US government officials say they intend to fire a Chinese-American hydrologist who was prosecuted, but eventually cleared of espionage-related charges.
The hydrologist, Sherry Chen (陳夏芬), an employee of the US National Weather Service (NWS), received a letter over Labor Day weekend notifying her that the government planned to fire her for many of the same reasons it originally prosecuted her.
Last year, federal agents investigated Chen as a possible Chinese spy. They found no evidence of espionage, but still arrested her on lesser charges that could have led to 25 years in prison and US$1 million in fines. The US Department of Justice ultimately dropped the case.
Since then, she has been on paid administrative leave waiting to learn whether the government will allow her to return to her job at the Weather Service’s office in Wilmington, Ohio.
However, the charges brought against Chen, in addition to separate charges against a Chinese-American professor at Temple University, which were dropped on Friday last week, have renewed concerns that innocent Chinese-Americans are becoming targets for prosecution as the US government tries to counter hacking and espionage threats.
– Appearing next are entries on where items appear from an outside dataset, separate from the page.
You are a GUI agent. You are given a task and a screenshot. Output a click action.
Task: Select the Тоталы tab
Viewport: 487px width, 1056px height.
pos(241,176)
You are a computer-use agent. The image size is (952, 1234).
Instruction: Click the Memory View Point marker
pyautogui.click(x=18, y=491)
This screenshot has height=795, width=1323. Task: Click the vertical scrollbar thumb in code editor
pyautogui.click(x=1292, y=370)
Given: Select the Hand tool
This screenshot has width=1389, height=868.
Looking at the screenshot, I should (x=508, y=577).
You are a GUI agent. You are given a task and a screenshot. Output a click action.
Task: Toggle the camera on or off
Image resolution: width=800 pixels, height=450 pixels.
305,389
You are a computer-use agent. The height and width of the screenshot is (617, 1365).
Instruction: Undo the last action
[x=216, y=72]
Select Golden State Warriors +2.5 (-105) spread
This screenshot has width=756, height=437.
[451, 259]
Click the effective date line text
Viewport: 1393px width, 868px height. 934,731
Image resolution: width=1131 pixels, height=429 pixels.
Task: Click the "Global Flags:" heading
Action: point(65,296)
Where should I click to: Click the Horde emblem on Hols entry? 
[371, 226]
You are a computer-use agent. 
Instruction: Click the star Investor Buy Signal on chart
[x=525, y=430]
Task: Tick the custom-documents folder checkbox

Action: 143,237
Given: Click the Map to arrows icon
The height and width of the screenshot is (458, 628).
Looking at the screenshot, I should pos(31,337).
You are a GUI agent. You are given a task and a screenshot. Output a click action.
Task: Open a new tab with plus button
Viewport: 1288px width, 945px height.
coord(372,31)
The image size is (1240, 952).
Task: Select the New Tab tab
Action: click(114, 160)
Earlier this year, 22 members of Congress asked US Attorney General Loretta Lynch to determine whether ethnicity was a factor in the espionage charges against Chen, who was born in China, but is a naturalized citizen of the US.
US Representative Ted Lieu, a Democrat, said in an interview on Tuesday that the decision to fire Chen was “outrageous” and a “saving face issue” for the agency.
Lieu said he planned to ask the Justice Department for an independent investigation into whether the initial charges against Chen were warranted, and whether, in light of the charges that were also filed against the Temple professor and then dropped, there is a pattern of Chinese-Americans being arrested and indicted on charges based on their ethnicity and not on evidence.
“Their allegations against her do not rise to the level of a termination,” Lieu said, adding that Chen had no previous disciplinary record and had in fact received top reviews and awards for her government service.
“If she was not a Chinese-American, she would not have been arrested, indicted and would not now be in the process of being fired,” he said.
Federal agents arrested Chen in December last year and accused her of illegally accessing a federal dam database on behalf of foreign interests.
However, the investigation found that Chen had only shared information from publicly available Web sites with a former college classmate, now China’s vice water minister, who asked her how reservoir projects are funded in the US.
To answer his question, Chen searched the National Inventory of Dams’ password-protected Web site with a password provided by a colleague. Chen never found any information relevant to her classmate’s query, but did download information that was relevant to her work forecasting flooding along the Ohio River.
That she had used a colleague’s password to download data from a government Web site became a major component of the government’s espionage case against her, as well as her dismissal.
In her letter, National Weather Service Deputy Director Laura Furgione wrote that she proposed to fire Chen for “conduct demonstrating untrustworthiness,” “misrepresentation,” “misuse of a federal government database” and “lack of candor.”
Her letter, which was dated on Sept. 4, gave Chen 15 calendar days to reply.
One of the reasons Furgione cited for Chen’s dismissal was new. She wrote that the government had concluded Chen “demonstrated untrustworthiness” because she had “secretly provided internal NWS data to a member of the general public,” referring to a former agency employee, Thomas Adams, Chen’s former boss, who had asked her to e-mail him data he had left behind at the agency.
However, Chen’s current supervisor told federal agents that the data Chen had provided Adams was not “considered proprietary data.”
The other reasons for the dismissal repeated earlier claims regarding use of the coworker’s password, which the co-worker had provided for colleagues in an officewide binder, and even e-mailed to Chen in this case.
Chen on Tuesday said she was devastated to learn the government did not intend to reinstate her.
“Why are they doing this to me?” she said. “They are going to take everything away from me.”
Chen’s lawyer, Peter Zeidenberg, a partner at the firm Arent Fox, said he planned to help Chen respond to Furgione’s letter.
He said if her gravest offense was breaking policy, it is telling that the colleague who provided the password is not being disciplined.
“He gave her the password. He was the supervisor in charge of these passwords,” Zeidenberg said. “He didn’t know this was a grave offense. So why did they expect her to know?”
“How is this not a clear case of racial discrimination?” Zeidenberg said.